I have recently setup a RHEL 5.3 server primarily to be used as an Apache web server. I also now have a requirement to have this server also service SFTP requests for uploading/downloading files.

1. By default RHEL 5.3 allows SFTP (over TCP port 22). However when searching for SFTP site setup I've come across the fact that RedHat recommends using vsftpd. So if I configure vsftpd, what happens to the default SFTP and the ability to remotely use something like PuTTY to SSH into the server? Really looking to see if SFTP or vsftpd is best. Also, is vsftpd as or more secure than FTP over SSH?

2. I've set aside a separate disk parition (to keep it away from the system partition to help lock down security) for the SFTP site. So I want to use that as the default SFTP root directory structure. How can this be achieved?

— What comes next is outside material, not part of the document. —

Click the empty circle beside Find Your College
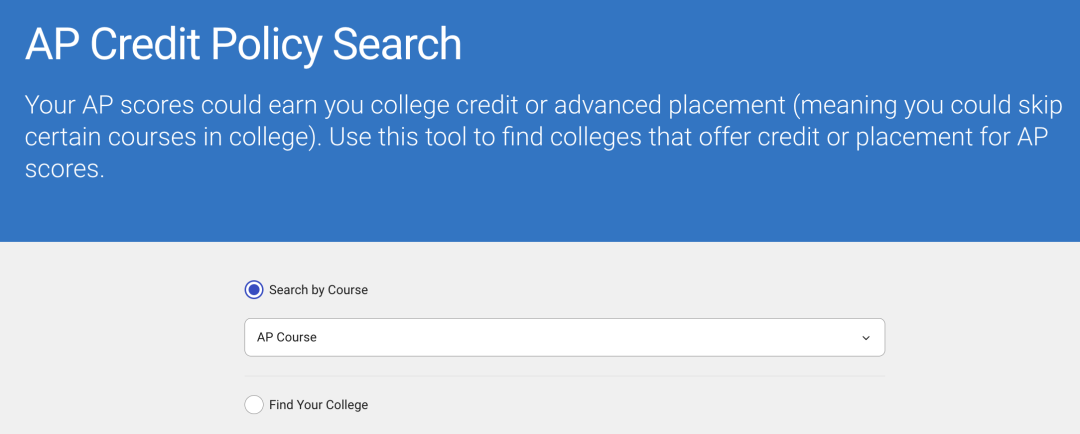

3. My requirements dictate 3 separate directories need to be used, each with their own associated SFTP user. The user can only read/write it's own directory structure and cannot navigate out of it. Also there will be a SFTP super user able to navigate through each of the 3 directory structures mentioned, but will not be able to navigate out of it's home directory. Can this be done, if so how?

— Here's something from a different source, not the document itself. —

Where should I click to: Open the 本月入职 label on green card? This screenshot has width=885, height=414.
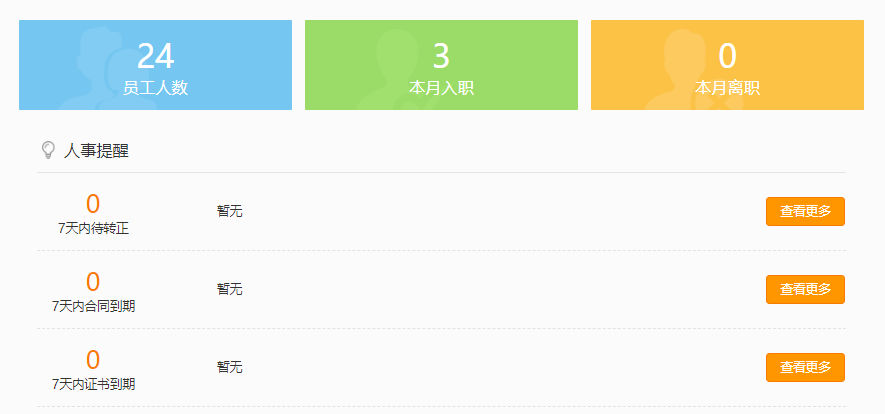pyautogui.click(x=441, y=88)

There will be no SSL certificates in play at the moment. I'm more concerned about getting things setup and working correctly first. However there may be a requirement to use them later.

The site will be accessed over the Internet initially, hence the reason I'm looking to make it as secure as possible while getting it up and running quickly.

TIA.

In my opinion, using just SSH/SFTP is more secure. Running two services on two different ports only opens up another possible attack point. If SSH is already running, you've then already got SFTP running over that same port. If I HAD to run a dedicated FTP server, I'd choose vsftpd. Since vsftpd and SSH run on different ports, one doesn't effect the other. Also, SSH is considered by lots of folks to be pretty much the most secure remote access protocol, but you'll get LOTS of opinions on that, too.
Read the man page for sshd_config, and pay attention to the ChrootDirectory flag. Set that flag accordingly, so when users log in, it puts them in a 'jail, where ALL they can see is their own home directory, or whatever you've specified here. Chroot'ing is also possible with vsftpd.
Both SFTP/SSH and vsftpd support certificates.

I have decided to go with vsftpd and have the FTP site running as I would like. I now do need to add SSL into the mix (customer's request). I already have a wildcard cert on the server and was hoping to use this by putting the follow directives into the vsftpd.conf file:

dsa_cert_file=/usr/share/ssl/certs/<certificate_file>
dsa_private_key_file=/usr/share/ssl/certs/<certificate_key_file>

Is there anything else I'm missing regarding setup for SSL encryption? When running a FTPS connection using FileZilla I get the following:

Status: Connecting to <server_IP>:990...
Status: Connection attempt failed with "ECONNREFUSED - Connection refused by server".
Error: Could not connect to server
Status: Waiting to retry...

This test is being run with iptables off. Could it be because the server is not fully commissioned yet, the certificate is causing this error.

Not sure, since most of what I do I use SSH for. However, this how-to:
http://www.cyberciti.biz/tips/config...a-ssl-tls.html

may help. Also, be aware that you need to have an FTP client that is certificate-aware.